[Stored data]
_ _ _ _ _
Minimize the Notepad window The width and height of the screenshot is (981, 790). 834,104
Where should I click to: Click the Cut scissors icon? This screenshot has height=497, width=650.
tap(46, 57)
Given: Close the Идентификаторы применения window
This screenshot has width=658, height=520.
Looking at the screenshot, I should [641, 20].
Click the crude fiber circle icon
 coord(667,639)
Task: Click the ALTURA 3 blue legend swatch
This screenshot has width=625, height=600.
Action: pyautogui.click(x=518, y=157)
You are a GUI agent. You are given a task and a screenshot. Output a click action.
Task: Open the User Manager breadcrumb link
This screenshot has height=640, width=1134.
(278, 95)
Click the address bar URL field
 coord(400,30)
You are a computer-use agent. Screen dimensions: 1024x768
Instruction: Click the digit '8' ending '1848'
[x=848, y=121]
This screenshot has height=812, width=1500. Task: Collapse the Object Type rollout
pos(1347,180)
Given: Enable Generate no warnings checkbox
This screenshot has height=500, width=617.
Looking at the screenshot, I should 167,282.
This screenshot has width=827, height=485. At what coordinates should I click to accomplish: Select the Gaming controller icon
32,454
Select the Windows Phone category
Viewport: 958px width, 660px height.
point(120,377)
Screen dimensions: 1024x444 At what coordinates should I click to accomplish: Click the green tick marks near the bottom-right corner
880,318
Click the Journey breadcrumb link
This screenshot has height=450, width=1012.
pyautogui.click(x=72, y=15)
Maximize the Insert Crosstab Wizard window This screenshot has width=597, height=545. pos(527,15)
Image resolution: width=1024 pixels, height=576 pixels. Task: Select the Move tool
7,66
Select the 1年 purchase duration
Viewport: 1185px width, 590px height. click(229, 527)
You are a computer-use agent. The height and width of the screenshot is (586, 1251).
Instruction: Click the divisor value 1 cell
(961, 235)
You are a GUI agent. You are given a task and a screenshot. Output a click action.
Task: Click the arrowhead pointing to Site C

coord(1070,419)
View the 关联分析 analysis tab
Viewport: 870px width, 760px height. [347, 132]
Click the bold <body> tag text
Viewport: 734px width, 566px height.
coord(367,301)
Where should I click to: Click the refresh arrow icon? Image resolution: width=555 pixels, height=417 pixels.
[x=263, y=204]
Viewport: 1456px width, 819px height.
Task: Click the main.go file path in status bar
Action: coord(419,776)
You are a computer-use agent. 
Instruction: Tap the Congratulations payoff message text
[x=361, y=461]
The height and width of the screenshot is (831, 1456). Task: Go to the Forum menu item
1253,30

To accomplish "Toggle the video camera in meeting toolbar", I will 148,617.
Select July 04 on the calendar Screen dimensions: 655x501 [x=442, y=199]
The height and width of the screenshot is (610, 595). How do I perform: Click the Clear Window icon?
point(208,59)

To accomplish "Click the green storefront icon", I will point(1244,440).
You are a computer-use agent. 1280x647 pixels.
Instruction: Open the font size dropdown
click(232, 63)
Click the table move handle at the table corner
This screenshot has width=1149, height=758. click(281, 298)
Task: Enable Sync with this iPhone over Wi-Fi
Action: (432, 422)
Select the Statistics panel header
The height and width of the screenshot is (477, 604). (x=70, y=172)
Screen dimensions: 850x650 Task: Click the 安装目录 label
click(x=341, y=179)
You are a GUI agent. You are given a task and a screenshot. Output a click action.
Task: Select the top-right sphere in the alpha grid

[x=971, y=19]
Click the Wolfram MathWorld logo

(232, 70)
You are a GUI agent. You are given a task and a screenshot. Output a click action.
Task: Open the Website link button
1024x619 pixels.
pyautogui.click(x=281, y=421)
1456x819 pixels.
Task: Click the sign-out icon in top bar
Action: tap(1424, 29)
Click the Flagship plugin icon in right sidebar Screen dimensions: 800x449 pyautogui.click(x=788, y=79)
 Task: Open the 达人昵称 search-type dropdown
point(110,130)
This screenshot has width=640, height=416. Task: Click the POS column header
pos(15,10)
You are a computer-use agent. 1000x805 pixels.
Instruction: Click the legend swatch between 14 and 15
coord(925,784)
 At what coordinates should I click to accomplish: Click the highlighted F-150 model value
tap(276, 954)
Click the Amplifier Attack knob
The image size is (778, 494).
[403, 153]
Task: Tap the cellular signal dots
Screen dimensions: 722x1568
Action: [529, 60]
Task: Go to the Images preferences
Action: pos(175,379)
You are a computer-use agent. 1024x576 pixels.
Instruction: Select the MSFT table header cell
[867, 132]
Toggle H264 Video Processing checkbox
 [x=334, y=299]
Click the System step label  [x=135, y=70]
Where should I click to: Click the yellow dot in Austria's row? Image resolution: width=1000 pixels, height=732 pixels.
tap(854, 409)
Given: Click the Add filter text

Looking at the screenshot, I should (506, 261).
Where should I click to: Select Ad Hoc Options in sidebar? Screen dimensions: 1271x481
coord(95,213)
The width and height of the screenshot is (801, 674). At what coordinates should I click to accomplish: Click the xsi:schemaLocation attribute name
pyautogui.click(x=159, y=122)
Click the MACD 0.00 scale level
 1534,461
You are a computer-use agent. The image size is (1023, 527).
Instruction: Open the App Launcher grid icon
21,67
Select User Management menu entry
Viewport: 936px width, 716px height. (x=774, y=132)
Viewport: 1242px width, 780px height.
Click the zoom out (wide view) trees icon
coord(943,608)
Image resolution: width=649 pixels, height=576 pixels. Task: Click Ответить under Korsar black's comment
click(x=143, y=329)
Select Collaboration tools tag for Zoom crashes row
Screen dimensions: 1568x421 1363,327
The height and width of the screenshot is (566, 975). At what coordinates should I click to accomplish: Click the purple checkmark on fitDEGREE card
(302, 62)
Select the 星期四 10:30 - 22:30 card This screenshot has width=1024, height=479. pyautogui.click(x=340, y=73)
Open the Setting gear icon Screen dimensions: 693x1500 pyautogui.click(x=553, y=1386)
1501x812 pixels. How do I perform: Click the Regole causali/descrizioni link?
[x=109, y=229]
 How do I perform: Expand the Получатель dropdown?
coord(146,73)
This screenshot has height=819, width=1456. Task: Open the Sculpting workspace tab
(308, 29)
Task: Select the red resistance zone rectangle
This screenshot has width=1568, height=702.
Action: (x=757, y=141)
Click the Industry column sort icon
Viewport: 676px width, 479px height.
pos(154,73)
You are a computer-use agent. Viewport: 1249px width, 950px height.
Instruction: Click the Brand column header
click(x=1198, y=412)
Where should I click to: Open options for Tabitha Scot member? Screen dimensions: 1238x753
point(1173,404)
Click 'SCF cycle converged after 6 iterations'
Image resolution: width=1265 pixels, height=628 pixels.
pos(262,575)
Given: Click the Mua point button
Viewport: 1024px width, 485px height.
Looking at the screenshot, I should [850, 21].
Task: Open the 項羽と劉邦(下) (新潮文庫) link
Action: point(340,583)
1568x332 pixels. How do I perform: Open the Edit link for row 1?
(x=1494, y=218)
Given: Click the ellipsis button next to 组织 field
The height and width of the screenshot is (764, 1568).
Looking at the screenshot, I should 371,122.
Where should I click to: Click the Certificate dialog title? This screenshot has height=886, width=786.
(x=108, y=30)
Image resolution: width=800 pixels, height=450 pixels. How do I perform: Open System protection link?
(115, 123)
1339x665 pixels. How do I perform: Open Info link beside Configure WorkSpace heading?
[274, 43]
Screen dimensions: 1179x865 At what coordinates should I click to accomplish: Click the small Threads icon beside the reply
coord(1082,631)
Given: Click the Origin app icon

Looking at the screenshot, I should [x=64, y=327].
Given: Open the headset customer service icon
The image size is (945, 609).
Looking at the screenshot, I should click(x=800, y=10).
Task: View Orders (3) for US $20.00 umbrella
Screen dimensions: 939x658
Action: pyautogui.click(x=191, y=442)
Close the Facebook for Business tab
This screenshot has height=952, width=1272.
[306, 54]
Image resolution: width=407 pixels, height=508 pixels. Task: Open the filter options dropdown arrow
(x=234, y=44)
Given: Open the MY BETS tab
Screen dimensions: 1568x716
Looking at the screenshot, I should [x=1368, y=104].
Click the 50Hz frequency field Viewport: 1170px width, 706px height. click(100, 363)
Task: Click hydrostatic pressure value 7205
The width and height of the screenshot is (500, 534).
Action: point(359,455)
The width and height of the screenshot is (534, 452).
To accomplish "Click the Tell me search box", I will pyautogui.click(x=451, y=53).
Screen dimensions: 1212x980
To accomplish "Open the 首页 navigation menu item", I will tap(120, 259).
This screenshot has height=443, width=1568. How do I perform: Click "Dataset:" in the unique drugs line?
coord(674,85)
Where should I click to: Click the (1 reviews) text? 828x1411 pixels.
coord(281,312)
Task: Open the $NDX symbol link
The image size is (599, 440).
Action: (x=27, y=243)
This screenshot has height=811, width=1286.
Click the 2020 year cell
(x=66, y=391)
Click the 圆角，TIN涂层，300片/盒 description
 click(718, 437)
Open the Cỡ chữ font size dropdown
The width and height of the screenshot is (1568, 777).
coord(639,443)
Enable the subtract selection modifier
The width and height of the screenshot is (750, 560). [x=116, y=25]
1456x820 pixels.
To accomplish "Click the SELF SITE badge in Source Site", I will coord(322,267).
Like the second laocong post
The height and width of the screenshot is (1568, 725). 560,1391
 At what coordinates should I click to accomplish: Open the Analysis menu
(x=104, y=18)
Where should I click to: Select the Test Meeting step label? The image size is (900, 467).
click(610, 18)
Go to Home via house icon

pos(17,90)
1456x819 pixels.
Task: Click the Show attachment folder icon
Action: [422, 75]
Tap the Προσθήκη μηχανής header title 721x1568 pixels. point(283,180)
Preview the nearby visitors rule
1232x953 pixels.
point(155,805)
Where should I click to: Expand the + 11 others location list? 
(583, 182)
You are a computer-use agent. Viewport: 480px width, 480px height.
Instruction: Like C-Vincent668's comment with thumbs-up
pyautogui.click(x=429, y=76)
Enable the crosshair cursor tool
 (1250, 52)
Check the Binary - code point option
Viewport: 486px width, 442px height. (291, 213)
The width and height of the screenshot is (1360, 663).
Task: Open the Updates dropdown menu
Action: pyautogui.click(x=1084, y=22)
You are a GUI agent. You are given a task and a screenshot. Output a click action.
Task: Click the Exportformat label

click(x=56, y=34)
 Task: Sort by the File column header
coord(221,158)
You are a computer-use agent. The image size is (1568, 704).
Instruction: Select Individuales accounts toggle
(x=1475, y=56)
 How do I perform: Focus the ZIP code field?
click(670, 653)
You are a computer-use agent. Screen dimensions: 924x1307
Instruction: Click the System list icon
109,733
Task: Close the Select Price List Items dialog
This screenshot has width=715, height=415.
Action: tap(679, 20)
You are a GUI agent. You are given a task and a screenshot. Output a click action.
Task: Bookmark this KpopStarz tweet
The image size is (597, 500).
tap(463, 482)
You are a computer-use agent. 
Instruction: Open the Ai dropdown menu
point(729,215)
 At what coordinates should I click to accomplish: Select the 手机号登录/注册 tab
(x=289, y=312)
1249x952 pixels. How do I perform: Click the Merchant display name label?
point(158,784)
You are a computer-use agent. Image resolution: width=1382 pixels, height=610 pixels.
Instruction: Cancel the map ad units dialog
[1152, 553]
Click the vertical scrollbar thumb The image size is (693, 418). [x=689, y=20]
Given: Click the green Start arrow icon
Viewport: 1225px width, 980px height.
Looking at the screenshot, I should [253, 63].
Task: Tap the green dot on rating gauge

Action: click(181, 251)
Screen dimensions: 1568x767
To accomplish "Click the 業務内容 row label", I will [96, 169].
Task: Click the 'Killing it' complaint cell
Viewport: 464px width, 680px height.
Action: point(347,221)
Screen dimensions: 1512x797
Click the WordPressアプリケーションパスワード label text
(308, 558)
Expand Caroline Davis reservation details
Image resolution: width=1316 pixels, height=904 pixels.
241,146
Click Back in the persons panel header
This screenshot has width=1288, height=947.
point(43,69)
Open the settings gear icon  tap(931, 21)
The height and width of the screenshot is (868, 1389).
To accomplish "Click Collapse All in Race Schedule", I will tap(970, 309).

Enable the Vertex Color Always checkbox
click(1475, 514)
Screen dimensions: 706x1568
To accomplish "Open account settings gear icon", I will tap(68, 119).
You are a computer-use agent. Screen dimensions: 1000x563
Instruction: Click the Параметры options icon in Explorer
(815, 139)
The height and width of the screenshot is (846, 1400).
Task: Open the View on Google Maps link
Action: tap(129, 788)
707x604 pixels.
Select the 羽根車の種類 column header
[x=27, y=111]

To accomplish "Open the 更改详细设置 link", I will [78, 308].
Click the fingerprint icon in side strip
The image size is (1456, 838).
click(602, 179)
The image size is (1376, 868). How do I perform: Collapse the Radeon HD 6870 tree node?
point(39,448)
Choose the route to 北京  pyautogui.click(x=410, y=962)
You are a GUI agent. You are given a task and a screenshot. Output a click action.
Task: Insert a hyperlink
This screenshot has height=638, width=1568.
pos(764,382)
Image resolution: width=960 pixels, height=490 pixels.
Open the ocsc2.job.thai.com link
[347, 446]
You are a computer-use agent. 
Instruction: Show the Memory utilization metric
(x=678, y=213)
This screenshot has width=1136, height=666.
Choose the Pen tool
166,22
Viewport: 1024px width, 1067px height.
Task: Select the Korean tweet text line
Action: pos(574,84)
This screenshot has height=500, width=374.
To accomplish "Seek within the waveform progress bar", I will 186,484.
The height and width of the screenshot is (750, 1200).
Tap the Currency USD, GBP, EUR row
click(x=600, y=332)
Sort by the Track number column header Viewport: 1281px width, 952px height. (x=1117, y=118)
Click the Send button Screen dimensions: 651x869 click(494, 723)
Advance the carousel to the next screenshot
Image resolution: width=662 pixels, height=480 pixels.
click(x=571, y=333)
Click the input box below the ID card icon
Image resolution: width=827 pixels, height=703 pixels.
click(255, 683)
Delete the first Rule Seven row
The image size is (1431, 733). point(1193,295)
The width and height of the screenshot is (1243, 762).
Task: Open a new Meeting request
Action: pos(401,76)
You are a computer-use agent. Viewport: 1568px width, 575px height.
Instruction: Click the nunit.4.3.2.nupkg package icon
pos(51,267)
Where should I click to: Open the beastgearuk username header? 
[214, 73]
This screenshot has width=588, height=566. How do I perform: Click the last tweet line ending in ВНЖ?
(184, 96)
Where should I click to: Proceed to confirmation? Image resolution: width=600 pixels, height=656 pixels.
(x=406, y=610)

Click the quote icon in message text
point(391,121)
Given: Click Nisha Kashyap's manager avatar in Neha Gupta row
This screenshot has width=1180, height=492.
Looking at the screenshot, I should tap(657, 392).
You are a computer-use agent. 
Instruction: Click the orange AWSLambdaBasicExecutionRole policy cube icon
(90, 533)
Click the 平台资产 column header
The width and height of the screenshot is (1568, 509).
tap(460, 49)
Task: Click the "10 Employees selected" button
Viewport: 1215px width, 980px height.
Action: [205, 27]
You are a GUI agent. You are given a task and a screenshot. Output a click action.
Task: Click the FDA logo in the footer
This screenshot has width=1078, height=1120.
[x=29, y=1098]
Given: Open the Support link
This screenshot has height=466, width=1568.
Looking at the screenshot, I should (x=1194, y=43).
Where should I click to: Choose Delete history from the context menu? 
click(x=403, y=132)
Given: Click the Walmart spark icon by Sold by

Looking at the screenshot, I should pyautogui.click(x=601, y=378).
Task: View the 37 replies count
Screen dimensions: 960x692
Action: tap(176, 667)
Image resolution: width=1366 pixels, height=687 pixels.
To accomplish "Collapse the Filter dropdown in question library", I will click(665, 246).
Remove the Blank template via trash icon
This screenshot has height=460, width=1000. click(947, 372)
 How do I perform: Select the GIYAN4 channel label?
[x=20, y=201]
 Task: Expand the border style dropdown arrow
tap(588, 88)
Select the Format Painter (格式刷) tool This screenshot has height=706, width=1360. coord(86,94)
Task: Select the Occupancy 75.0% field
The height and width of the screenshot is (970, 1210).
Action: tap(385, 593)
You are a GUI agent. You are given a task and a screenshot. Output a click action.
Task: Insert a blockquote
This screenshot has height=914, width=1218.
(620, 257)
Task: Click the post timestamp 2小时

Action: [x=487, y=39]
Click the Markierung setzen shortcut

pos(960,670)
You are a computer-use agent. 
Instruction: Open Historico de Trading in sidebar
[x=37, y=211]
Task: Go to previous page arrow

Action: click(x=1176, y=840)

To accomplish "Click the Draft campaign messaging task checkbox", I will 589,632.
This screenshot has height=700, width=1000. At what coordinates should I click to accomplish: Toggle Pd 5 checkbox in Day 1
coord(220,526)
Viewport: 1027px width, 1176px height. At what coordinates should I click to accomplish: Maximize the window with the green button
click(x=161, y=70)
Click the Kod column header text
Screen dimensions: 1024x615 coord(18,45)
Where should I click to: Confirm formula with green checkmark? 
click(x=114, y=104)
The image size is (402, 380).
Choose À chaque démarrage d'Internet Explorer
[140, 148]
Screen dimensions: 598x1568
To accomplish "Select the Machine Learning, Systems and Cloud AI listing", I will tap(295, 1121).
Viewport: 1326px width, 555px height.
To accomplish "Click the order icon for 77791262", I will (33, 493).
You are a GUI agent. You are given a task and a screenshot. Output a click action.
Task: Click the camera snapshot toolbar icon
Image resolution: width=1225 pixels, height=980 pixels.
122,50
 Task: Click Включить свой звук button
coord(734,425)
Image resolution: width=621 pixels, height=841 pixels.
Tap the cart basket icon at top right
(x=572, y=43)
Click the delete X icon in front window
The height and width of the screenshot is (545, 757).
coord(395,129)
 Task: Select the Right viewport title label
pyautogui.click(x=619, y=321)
_ _ _ _ _
About this task: Of the lines above, output exactly those from the line bearing "This screenshot has height=638, width=1568." through the line bearing "Sort by the Track", inclusive.

Task answer:
This screenshot has height=638, width=1568.
pos(764,382)
Image resolution: width=960 pixels, height=490 pixels.
Open the ocsc2.job.thai.com link
[347, 446]
You are a computer-use agent. 
Instruction: Show the Memory utilization metric
(x=678, y=213)
This screenshot has width=1136, height=666.
Choose the Pen tool
166,22
Viewport: 1024px width, 1067px height.
Task: Select the Korean tweet text line
Action: pos(574,84)
This screenshot has height=500, width=374.
To accomplish "Seek within the waveform progress bar", I will 186,484.
The height and width of the screenshot is (750, 1200).
Tap the Currency USD, GBP, EUR row
click(x=600, y=332)
Sort by the Track number column header Viewport: 1281px width, 952px height. (x=1117, y=118)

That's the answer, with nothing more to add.